Apesar de a assistência jurídica estar dentro do quadro legislativo previsto, a iniciativa do inspetor, ao determinar a ida do passageiro ao advogado, não tinha como objetivo tentar que este desse entrada em TN. A ação do inspetor antecipava uma sequência de não ações. O passageiro, ao estar noutro local, não estaria ali constantemente a questioná-lo ou a pedir-lhe que o acompanhasse a ir fumar, por exemplo. Neste caso, o inspetor moveu aspetos temporais, espaciais e situacionais, uma vez que o viajante seria deslocado para outro espaço, até ao horário do seu voo. Por fim, a antecipação deste inspetor gerou uma nova situação e um novo ator no processo do viajante: o encontro com um advogado. Este aparecia como mediador entre o cidadão estrangeiro e o Estado português, todavia ilusoriamente, uma vez que o inspetor José, ao propor a ida ao viajante, já tinha deixado o RO “blindado” 10 de forma a que a recusa de entrada se mantivesse.
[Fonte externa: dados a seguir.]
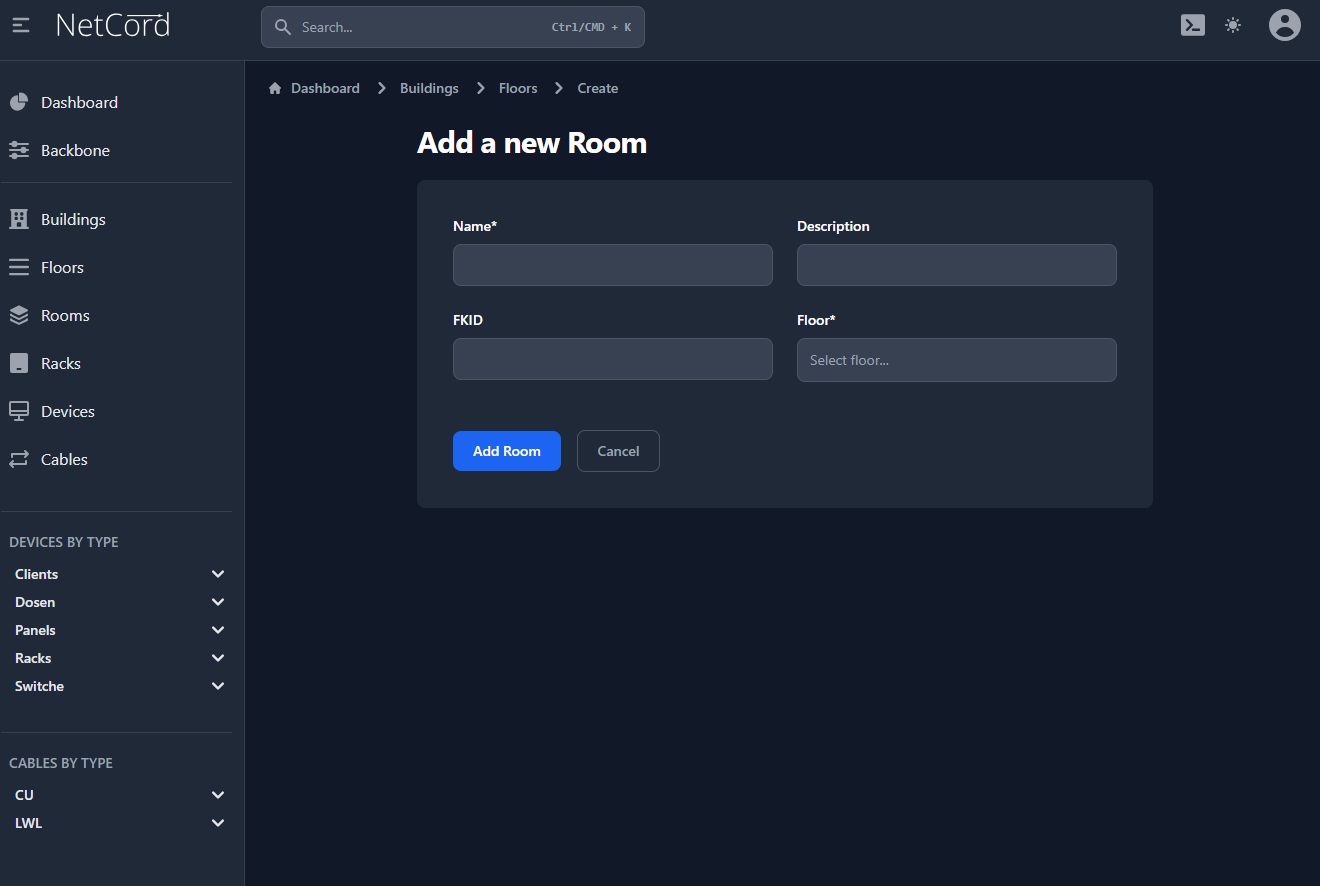Toggle light mode with the sun icon
This screenshot has width=1320, height=886.
pos(1233,26)
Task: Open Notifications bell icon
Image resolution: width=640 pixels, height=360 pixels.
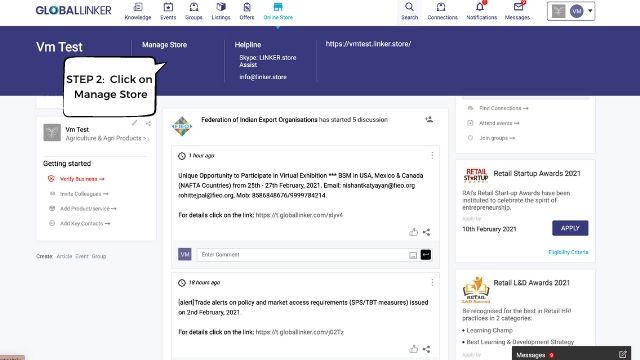Action: (480, 7)
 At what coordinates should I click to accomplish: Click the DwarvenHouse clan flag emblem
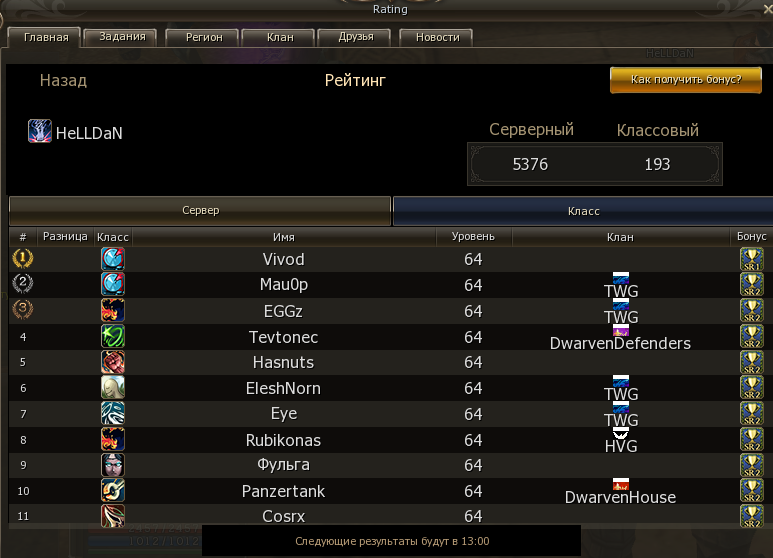pyautogui.click(x=621, y=484)
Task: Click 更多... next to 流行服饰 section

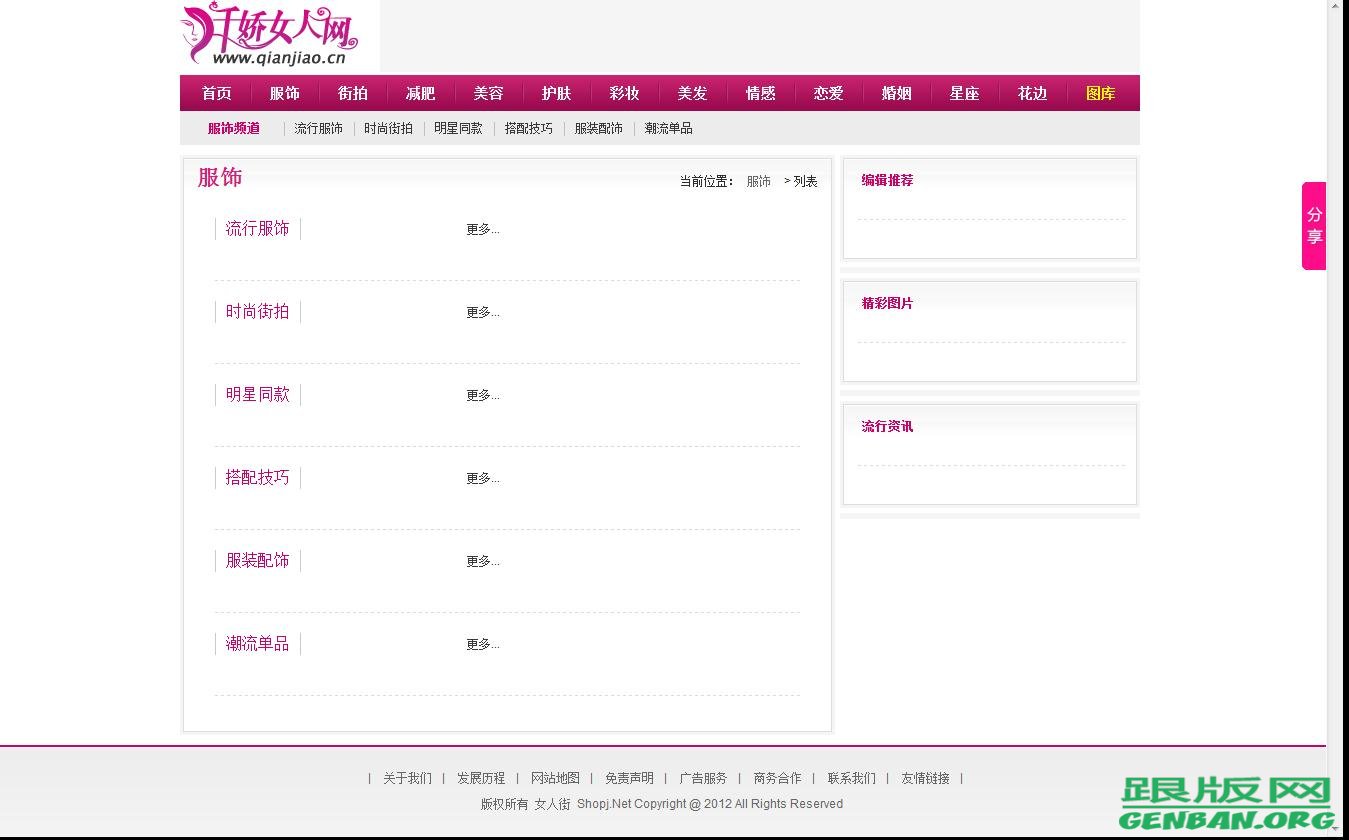Action: (482, 229)
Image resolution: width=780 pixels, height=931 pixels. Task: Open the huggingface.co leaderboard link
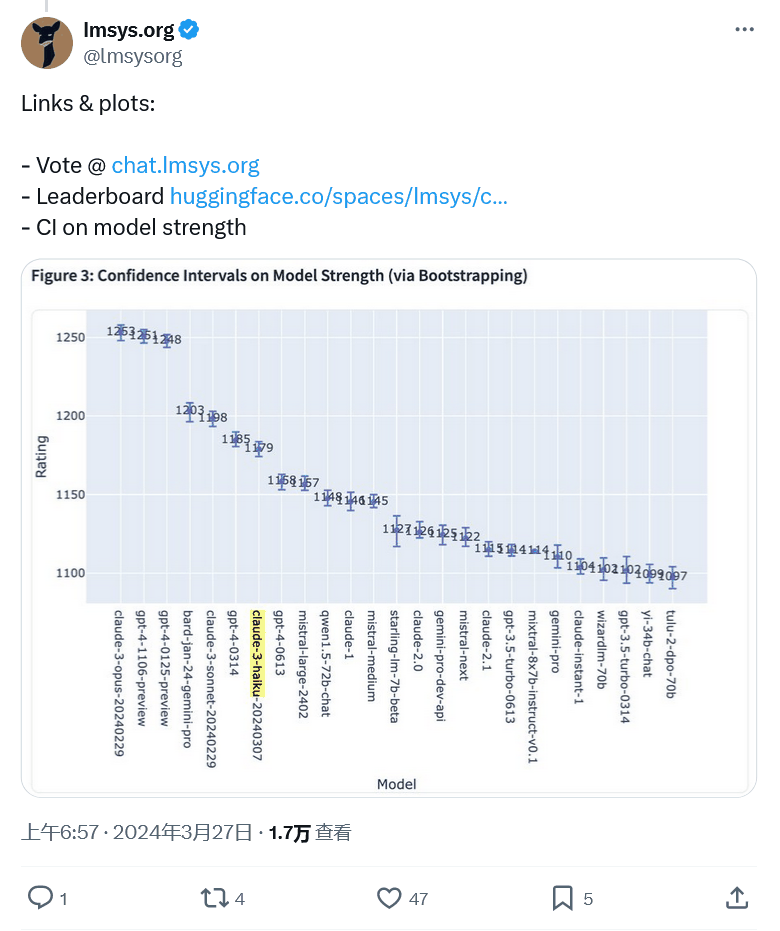click(338, 196)
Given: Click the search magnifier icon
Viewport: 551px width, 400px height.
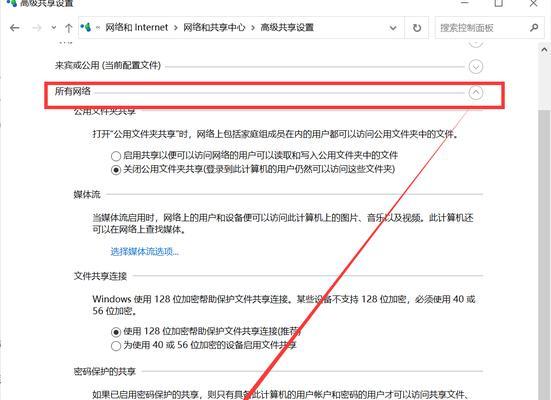Looking at the screenshot, I should [x=534, y=27].
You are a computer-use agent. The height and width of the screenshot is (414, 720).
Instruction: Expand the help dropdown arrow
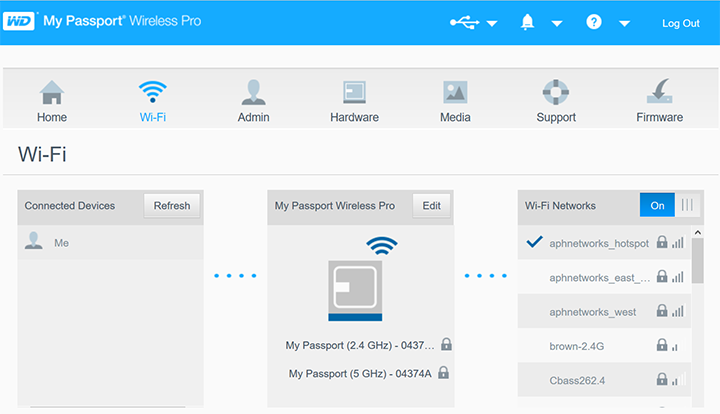click(624, 24)
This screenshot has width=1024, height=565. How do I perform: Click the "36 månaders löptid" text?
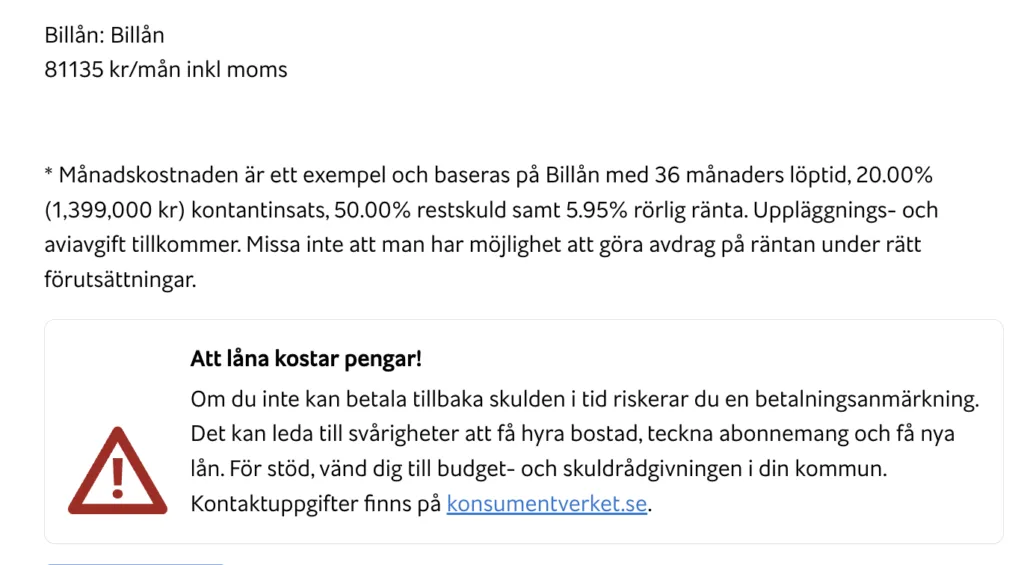[x=752, y=175]
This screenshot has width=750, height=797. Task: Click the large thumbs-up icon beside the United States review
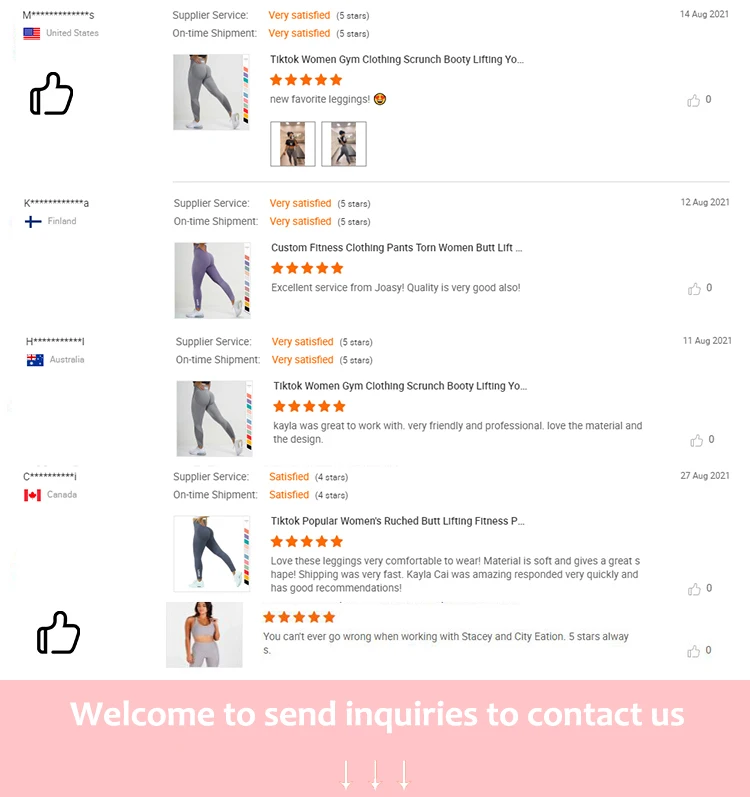51,94
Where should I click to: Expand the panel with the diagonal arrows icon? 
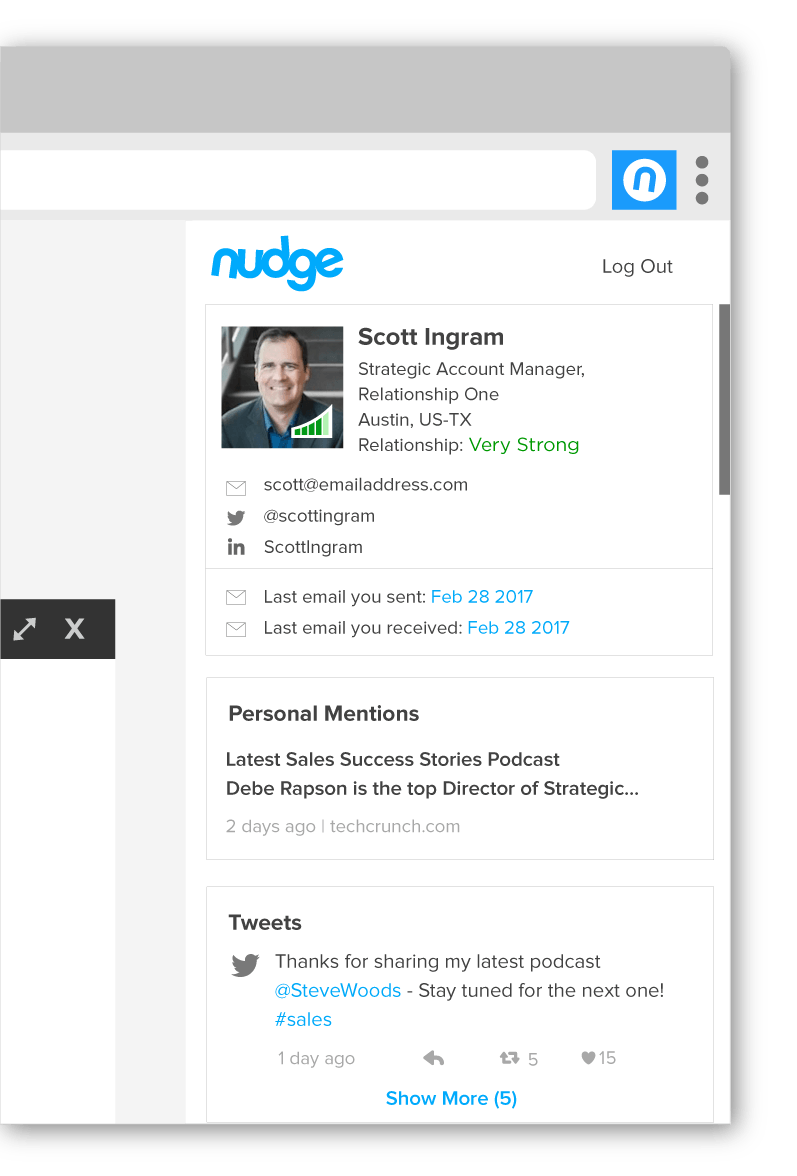click(25, 629)
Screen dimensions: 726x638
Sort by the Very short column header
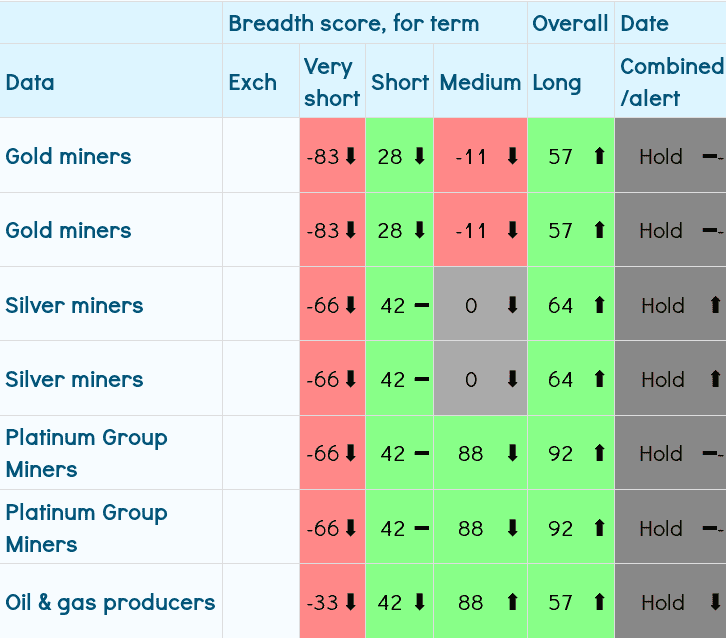pyautogui.click(x=331, y=82)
A entrada deste novo ator no processo emerge como uma contradição. Em algumas situações, quando os inspetores sentem a necessidade de se justificar ou de legitimar as suas recusas de entrada, referem que os cidadãos iriam acabar por ficar “ilegais”, que não fariam descontos, dando consequentemente despesa ao Estado português. Contudo, o inspetor José fez uso de um recurso do Estado, recorrendo à assistência jurídica, falaciosamente, movido pela sua conveniência pessoal.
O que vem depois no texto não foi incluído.